### Provided records
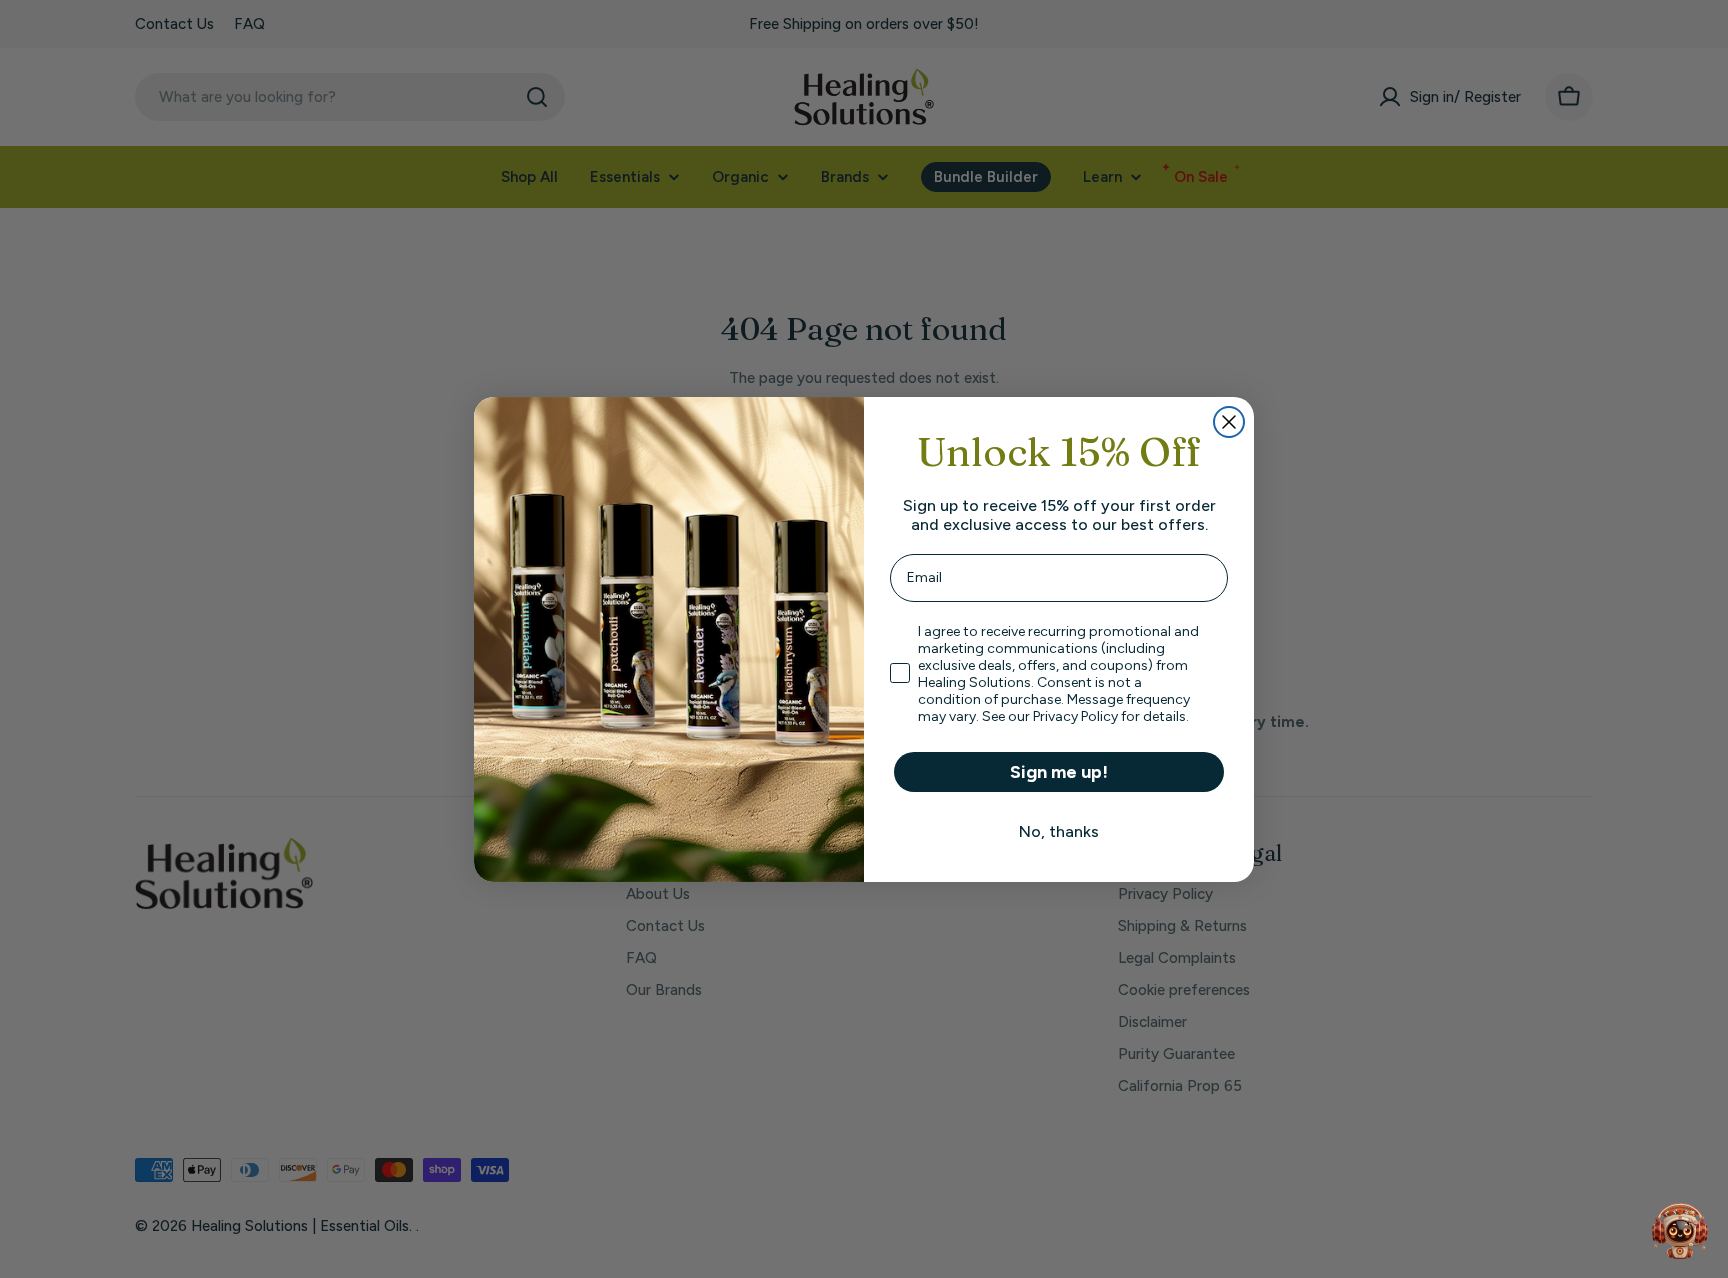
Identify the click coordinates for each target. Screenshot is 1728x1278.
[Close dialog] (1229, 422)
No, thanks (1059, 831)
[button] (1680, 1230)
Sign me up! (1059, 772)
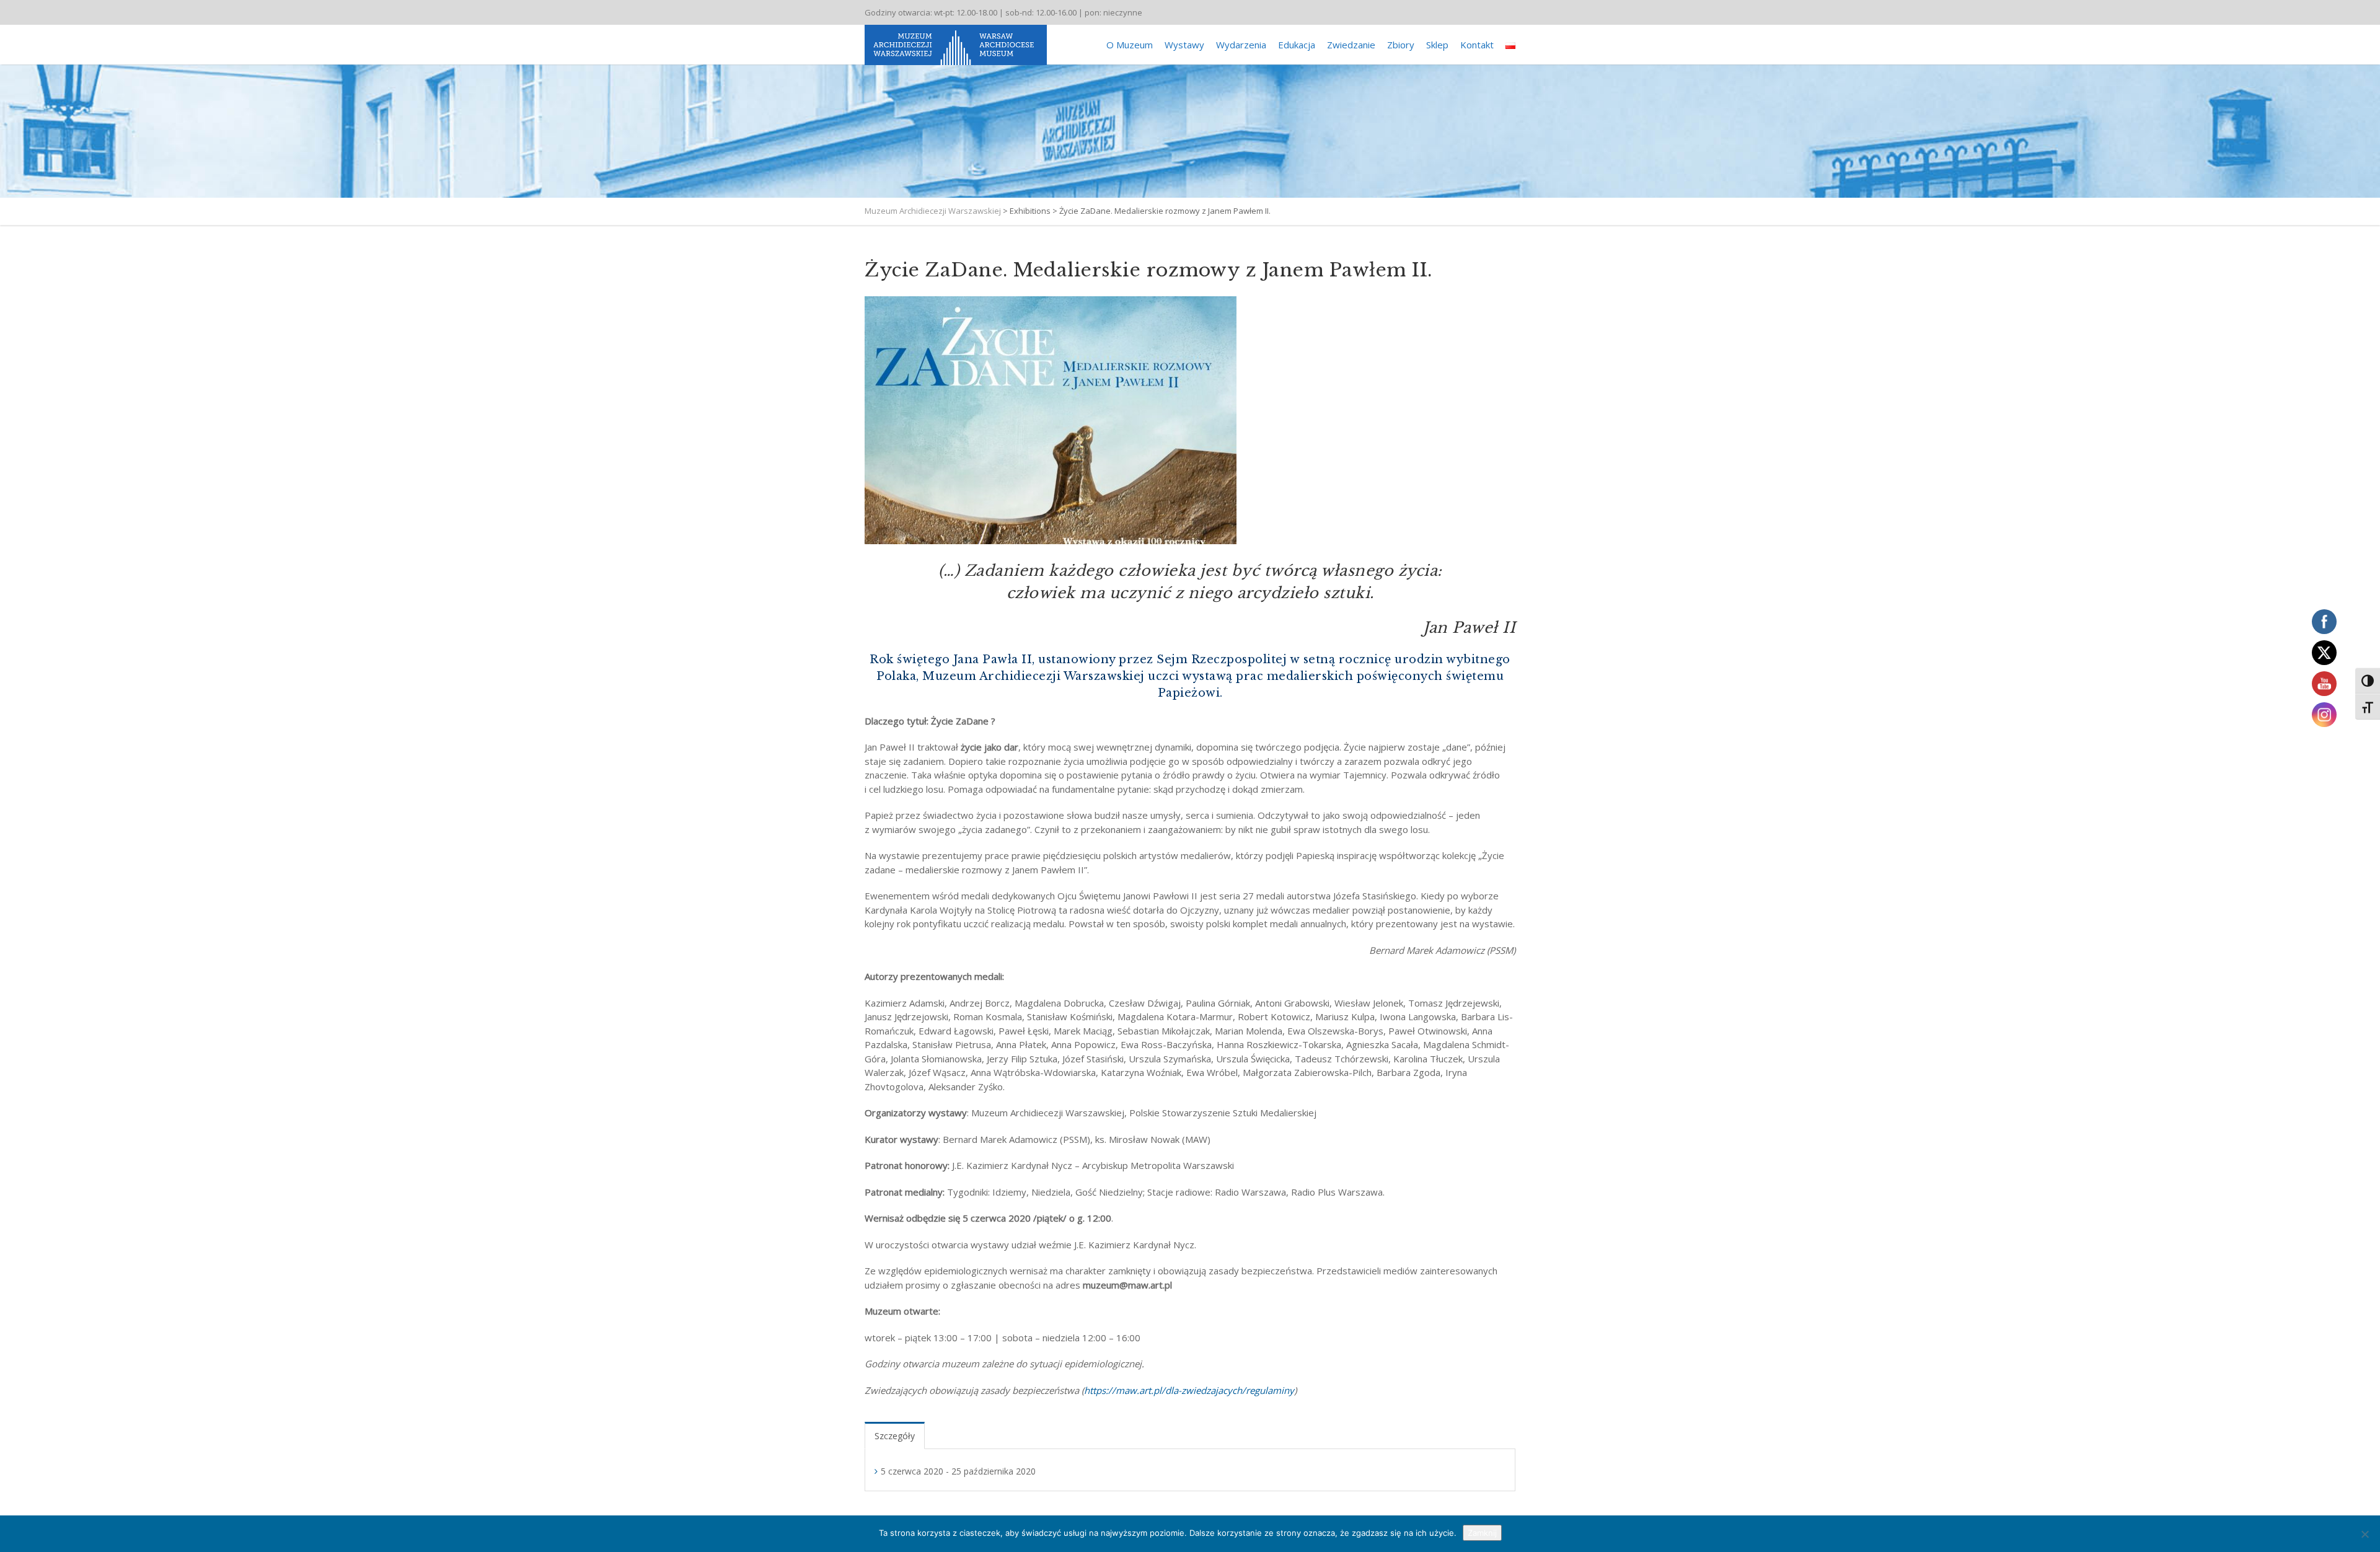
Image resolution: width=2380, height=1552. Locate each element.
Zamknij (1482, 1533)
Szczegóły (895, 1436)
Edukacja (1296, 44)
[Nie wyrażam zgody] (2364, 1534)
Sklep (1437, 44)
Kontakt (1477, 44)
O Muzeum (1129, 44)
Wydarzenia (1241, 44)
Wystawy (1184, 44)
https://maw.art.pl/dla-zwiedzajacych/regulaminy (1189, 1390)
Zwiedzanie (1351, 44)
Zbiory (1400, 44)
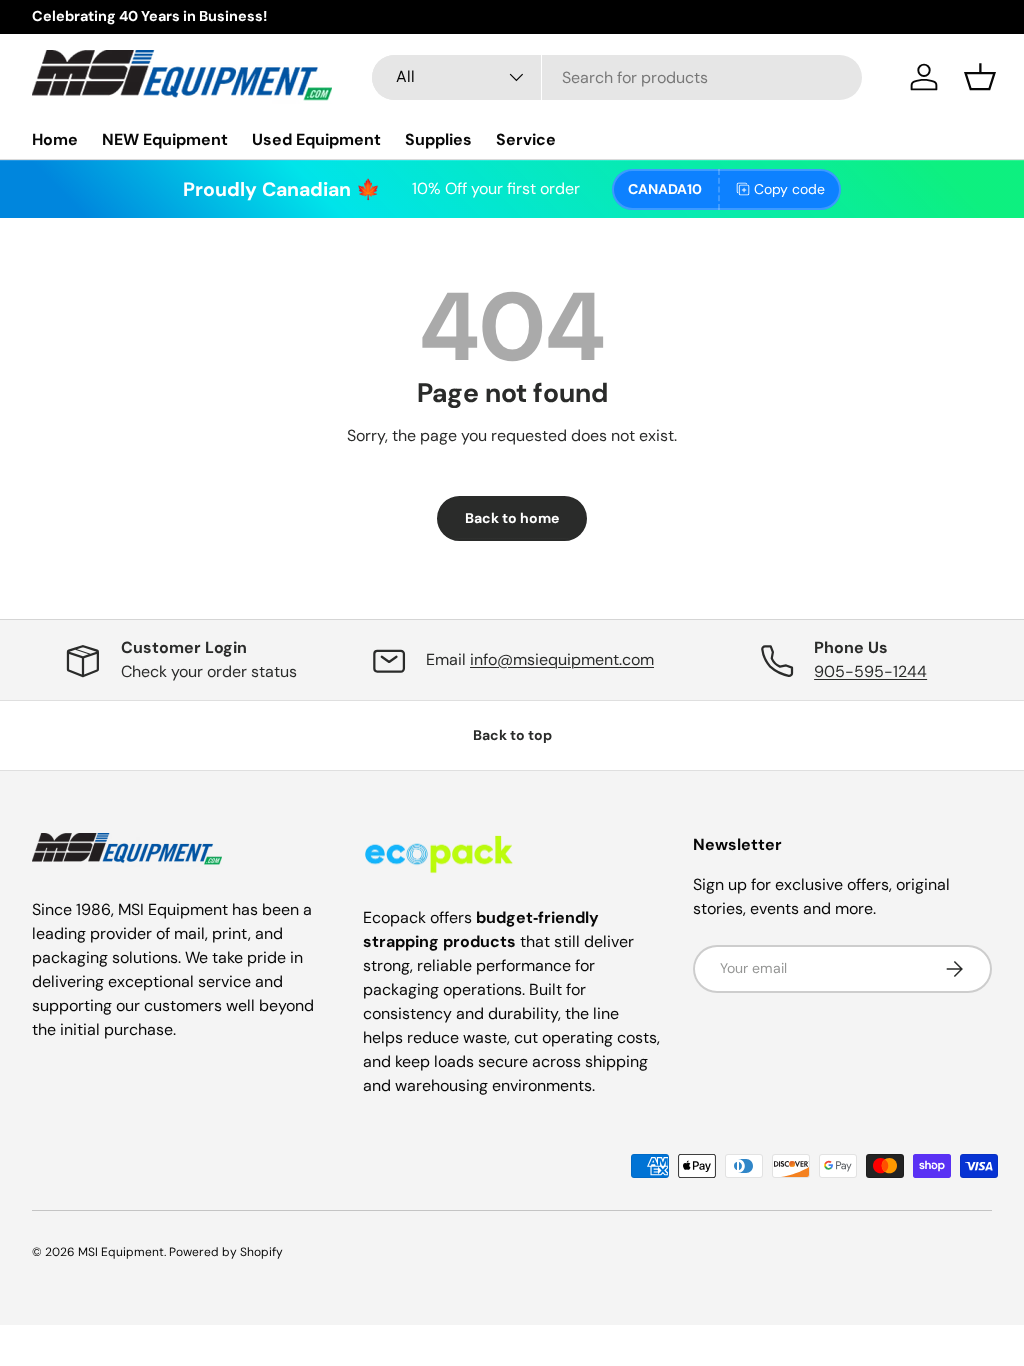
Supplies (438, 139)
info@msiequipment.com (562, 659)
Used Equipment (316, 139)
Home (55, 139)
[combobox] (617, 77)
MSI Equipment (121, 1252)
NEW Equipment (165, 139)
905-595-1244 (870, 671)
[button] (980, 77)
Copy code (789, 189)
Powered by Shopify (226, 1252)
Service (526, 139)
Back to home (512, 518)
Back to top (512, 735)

### Exercise instructions
From the line that contains "Edukacja (1296, 44)" through the last line of the entries, transcribe every line exactly, leaving out the pictures.

### Exercise answer
Edukacja (1296, 44)
[Nie wyrażam zgody] (2364, 1534)
Sklep (1437, 44)
Kontakt (1477, 44)
O Muzeum (1129, 44)
Wydarzenia (1241, 44)
Wystawy (1184, 44)
https://maw.art.pl/dla-zwiedzajacych/regulaminy (1189, 1390)
Zwiedzanie (1351, 44)
Zbiory (1400, 44)
Supplies (438, 139)
info@msiequipment.com (562, 659)
Used Equipment (316, 139)
Home (55, 139)
[combobox] (617, 77)
MSI Equipment (121, 1252)
NEW Equipment (165, 139)
905-595-1244 (870, 671)
[button] (980, 77)
Copy code (789, 189)
Powered by Shopify (226, 1252)
Service (526, 139)
Back to home (512, 518)
Back to top (512, 735)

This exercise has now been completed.